Pathways for the synthesis of amino acids were also enriched in the sponge microbiome. The inability of animals to produce several essential amino acids has been proposed as a primary reason that they harbor microbial symbionts [65,66,67,68] and it has long been thought that sponges acquire at least some of their essential amino acids from their microbiome [69, 70]. Further, gene-centric characterisation of the Xestospongia muta and R. odorabile microbiomes revealed pathways to synthesise and transport essential amino acids [33, 70]. However, these same amino acid pathways are also used catabolically by the microorganisms, and transporters could simply be importing amino acids into the microbial cell. Further, as sponges are almost constantly filter feeding, essential amino acids could be acquired through consumption of microorganisms present in seawater. Comparison of sponge MAGs with those from seawater revealed enrichment of specific pathways for the synthesis of lysine, arginine, histidine, threonine, valine and isoleucine (Table S4). However, visualisation of the distribution of these genes revealed that almost all MAGs in both sponges and seawater produce all amino acids, though specific lineages may use different pathways to achieve this (Fig. S6). The enrichment observed in the sponge MAGs was therefore ascribed to differences in pathway completeness between sponge-associated and seawater microbes, rather than an enhanced ability of sponge symbionts to produce any specific amino acid. In contrast, compounds, such as taurine, carnitine and creatine have also been proposed as important host-derived carbon sources for symbionts [69], but pathways for their catabolism were enriched in seawater rather than sponge-associated MAGs. While these findings do not invalidate the possibility that microbial communities play a role in amino acid provisioning to the host or that they utilise host-derived taurine, carnitine, or creatine, they suggest that these are not key processes mediating microbe-sponge symbiosis.

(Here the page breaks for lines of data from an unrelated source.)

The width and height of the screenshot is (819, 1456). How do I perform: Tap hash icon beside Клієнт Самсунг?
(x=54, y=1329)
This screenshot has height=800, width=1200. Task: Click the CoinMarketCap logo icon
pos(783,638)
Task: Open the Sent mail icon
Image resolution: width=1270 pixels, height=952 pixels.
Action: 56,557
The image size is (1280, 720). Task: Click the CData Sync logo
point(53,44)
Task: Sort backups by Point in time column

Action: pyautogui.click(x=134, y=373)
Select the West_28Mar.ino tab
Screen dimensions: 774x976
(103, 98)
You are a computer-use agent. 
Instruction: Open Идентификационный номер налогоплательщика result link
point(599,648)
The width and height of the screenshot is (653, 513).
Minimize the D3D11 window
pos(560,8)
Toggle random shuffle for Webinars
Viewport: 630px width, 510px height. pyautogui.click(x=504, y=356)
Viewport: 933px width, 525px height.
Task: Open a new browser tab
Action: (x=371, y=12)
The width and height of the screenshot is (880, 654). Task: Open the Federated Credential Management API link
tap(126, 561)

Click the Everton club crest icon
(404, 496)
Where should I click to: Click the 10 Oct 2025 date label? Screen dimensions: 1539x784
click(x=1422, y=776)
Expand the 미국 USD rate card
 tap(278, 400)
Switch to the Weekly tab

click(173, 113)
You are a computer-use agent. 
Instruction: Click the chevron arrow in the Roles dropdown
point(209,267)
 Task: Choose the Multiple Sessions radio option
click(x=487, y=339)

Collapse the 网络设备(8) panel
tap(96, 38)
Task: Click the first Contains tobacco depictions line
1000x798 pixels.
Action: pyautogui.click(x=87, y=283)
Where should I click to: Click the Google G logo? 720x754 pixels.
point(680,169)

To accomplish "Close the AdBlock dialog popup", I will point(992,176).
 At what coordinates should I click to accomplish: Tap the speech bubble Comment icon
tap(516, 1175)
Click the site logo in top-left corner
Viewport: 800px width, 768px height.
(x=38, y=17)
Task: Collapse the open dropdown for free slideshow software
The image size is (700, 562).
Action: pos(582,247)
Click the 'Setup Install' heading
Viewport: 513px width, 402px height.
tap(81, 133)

To form stable symbioses, bacteria must persist within the sponge tissue and avoid phagocytosis by host cells. Microbial proteins containing ELR motifs have been identified in a range of animal and plant-associated microbes and are thought to modulate the host’s intracellular processes to facilitate stable symbiotic associations [71, 72]. For example, ELR-containing proteins from sponge-associated microbes have been shown to confer the ability to evade host phagocytosis when experimentally expressed in E. coli [10, 73]. ELR-containing proteins from the ankyrin (ARP), leucine-rich, tetratricopeptide and HEAT repeat families were enriched in the sponge-associated MAGs. In contrast, WD40 repeats were not found to be enriched but are included here as they have previously been reported as abundant in Poribacteria and symbionts of other marine animals [13, 31]. Most ELRs were present across all taxa but were much more prevalent in specific lineages (Fig. 3). For example, sponge-associated Poribacteria, Latescibacterota and Acidobacteriota encoded a high proportion of all ELR types, while other lineages, such as the Gemmatimonadota (average 0.25% coding genes per sponge-associated MAG versus 0.09% in seawater MAGs), Verrucomicrobiota (2%), Deinococcota (0.85%), Acidobacteriota (0.20%; specifically class Luteitaleia at 0.55%) and Dadabacteria from C. orientalis (0.62%) encoded a comparatively high percentage of ARPs and Nitrospirota encoded a high percentage of HEAT_2 family proteins (0.55% versus 0.05% in seawater MAGs) relative to other taxa. In contrast, ELR abundances were substantially lower, or absent, in the Actinobacteriota, the class Bacteroidia within the phylum Bacteroidota, and the Thaumarchaeota, suggesting these microorganisms utilise alternative mechanisms to maintain their stable associations with the host.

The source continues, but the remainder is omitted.